Activity:
Reproduce the items verbatim, starting from the beginning and ending with the line that contains "at (587, 295).". Include that final line.

====== Input records

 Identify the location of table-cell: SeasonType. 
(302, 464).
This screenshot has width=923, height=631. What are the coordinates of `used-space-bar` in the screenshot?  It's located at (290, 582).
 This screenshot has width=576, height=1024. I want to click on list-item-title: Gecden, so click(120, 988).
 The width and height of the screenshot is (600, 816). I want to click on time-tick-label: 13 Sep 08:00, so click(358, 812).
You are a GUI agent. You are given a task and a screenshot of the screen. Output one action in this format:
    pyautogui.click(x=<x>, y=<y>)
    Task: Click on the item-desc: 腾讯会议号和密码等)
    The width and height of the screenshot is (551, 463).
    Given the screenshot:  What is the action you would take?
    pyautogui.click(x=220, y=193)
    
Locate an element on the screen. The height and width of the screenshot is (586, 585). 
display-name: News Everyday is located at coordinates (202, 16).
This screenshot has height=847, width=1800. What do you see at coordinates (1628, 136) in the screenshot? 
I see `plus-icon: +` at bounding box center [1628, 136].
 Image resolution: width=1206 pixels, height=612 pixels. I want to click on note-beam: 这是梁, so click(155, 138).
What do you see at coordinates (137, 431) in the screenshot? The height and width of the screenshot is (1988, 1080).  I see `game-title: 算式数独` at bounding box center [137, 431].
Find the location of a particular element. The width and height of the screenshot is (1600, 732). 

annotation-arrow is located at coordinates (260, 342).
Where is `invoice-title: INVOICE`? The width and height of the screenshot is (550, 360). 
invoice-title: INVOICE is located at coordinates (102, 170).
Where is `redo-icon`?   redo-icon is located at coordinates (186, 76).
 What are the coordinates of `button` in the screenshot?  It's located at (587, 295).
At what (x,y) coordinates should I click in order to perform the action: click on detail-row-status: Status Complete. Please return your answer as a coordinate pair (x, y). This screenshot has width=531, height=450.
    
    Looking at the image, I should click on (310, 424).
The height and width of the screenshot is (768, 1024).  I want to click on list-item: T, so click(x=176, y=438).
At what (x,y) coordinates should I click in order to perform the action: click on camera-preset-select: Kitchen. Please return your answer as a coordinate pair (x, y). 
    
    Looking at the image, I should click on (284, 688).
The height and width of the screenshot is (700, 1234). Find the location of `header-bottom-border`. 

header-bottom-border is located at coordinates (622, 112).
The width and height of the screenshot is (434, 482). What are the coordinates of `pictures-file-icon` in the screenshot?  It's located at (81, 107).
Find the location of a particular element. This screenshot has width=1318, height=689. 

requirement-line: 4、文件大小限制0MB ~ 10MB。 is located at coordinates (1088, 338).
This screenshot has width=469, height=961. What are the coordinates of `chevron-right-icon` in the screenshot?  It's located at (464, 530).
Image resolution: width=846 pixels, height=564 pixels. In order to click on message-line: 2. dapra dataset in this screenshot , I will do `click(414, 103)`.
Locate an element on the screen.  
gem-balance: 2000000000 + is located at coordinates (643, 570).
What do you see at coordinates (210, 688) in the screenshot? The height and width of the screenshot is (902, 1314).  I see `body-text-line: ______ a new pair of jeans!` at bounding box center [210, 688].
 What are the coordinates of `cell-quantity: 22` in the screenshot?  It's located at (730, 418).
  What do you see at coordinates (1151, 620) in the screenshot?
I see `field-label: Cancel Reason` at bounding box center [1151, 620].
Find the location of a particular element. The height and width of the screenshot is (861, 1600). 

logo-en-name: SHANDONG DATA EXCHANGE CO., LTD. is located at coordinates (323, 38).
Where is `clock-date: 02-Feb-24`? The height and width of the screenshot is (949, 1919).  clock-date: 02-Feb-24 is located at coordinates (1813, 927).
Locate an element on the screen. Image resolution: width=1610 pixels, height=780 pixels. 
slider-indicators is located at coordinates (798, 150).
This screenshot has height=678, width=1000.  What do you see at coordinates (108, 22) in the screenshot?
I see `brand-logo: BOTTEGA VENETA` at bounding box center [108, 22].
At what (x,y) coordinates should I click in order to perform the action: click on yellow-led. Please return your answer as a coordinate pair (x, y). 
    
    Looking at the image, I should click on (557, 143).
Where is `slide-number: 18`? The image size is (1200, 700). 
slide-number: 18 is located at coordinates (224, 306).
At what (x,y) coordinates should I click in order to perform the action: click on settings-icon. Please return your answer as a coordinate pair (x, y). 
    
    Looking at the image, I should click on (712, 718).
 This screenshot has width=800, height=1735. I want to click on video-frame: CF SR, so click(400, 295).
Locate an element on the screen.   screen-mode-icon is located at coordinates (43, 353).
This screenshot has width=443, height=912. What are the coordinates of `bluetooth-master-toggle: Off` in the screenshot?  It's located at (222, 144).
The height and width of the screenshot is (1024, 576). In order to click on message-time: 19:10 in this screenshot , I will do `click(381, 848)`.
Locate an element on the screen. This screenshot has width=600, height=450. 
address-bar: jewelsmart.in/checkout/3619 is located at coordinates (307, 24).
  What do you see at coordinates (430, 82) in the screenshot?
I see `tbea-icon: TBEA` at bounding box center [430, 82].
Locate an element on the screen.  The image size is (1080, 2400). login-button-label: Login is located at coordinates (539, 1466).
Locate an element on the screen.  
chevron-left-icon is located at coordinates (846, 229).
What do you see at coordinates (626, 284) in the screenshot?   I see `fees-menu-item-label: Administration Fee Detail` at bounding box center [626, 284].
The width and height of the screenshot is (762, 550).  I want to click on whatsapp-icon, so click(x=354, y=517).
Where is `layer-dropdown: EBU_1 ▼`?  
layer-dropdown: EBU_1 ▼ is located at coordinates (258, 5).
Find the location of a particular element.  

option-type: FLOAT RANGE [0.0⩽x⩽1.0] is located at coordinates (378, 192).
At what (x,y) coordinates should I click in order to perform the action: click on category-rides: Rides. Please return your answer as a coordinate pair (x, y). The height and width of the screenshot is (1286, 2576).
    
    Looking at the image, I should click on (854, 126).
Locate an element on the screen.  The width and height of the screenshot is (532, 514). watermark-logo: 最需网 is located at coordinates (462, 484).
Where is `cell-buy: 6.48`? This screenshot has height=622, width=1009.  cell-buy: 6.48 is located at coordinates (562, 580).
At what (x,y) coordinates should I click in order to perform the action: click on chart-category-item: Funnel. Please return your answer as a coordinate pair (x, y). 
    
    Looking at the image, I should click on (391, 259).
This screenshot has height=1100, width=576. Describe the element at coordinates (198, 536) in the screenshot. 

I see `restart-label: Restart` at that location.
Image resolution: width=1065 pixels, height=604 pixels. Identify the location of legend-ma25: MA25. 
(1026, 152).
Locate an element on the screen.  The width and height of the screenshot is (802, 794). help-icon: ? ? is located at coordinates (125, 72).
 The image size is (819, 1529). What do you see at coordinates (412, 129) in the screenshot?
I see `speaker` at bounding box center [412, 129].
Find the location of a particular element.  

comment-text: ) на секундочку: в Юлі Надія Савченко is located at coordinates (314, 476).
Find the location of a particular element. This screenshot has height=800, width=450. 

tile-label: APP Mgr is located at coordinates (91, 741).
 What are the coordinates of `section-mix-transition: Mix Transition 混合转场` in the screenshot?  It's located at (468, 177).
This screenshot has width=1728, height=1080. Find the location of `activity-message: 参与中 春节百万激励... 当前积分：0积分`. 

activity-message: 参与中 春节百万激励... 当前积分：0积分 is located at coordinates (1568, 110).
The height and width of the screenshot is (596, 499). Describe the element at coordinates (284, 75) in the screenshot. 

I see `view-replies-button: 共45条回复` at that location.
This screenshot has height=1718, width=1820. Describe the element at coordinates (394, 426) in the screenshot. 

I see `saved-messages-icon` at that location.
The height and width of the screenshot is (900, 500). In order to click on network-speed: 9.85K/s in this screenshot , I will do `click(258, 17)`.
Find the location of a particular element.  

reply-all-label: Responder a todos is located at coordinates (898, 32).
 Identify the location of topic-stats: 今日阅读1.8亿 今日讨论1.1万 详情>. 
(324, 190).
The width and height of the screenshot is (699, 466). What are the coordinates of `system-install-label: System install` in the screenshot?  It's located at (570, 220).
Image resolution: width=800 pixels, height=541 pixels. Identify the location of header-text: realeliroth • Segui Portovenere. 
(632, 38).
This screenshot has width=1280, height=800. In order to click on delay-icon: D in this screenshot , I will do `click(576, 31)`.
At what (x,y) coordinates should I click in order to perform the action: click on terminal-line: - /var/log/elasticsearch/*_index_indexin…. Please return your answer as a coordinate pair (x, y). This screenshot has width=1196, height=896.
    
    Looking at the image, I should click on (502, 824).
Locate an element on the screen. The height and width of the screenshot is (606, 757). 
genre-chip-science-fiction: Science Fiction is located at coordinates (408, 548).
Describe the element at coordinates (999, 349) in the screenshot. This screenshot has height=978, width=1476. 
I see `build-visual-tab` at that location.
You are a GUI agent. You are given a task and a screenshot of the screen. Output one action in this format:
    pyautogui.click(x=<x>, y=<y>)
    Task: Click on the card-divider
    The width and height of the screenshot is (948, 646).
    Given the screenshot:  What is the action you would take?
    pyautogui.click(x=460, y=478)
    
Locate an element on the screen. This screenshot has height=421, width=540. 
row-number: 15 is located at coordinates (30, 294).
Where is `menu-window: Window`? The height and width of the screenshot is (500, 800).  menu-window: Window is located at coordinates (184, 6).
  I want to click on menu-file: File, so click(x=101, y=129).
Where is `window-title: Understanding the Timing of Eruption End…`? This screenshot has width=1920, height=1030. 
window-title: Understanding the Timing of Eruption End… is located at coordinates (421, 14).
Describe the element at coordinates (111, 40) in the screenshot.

============

Response below:
 Identify the location of table-cell: SeasonType. 
(302, 464).
This screenshot has width=923, height=631. What are the coordinates of `used-space-bar` in the screenshot?  It's located at (290, 582).
 This screenshot has width=576, height=1024. I want to click on list-item-title: Gecden, so click(120, 988).
 The width and height of the screenshot is (600, 816). I want to click on time-tick-label: 13 Sep 08:00, so click(358, 812).
You are a GUI agent. You are given a task and a screenshot of the screen. Output one action in this format:
    pyautogui.click(x=<x>, y=<y>)
    Task: Click on the item-desc: 腾讯会议号和密码等)
    The width and height of the screenshot is (551, 463).
    Given the screenshot:  What is the action you would take?
    pyautogui.click(x=220, y=193)
    
Locate an element on the screen. The height and width of the screenshot is (586, 585). 
display-name: News Everyday is located at coordinates (202, 16).
This screenshot has height=847, width=1800. What do you see at coordinates (1628, 136) in the screenshot? 
I see `plus-icon: +` at bounding box center [1628, 136].
 Image resolution: width=1206 pixels, height=612 pixels. I want to click on note-beam: 这是梁, so click(155, 138).
What do you see at coordinates (137, 431) in the screenshot? The height and width of the screenshot is (1988, 1080).  I see `game-title: 算式数独` at bounding box center [137, 431].
Find the location of a particular element. The width and height of the screenshot is (1600, 732). 

annotation-arrow is located at coordinates (260, 342).
Where is `invoice-title: INVOICE`? The width and height of the screenshot is (550, 360). 
invoice-title: INVOICE is located at coordinates (102, 170).
Where is `redo-icon`?   redo-icon is located at coordinates (186, 76).
 What are the coordinates of `button` in the screenshot?  It's located at (587, 295).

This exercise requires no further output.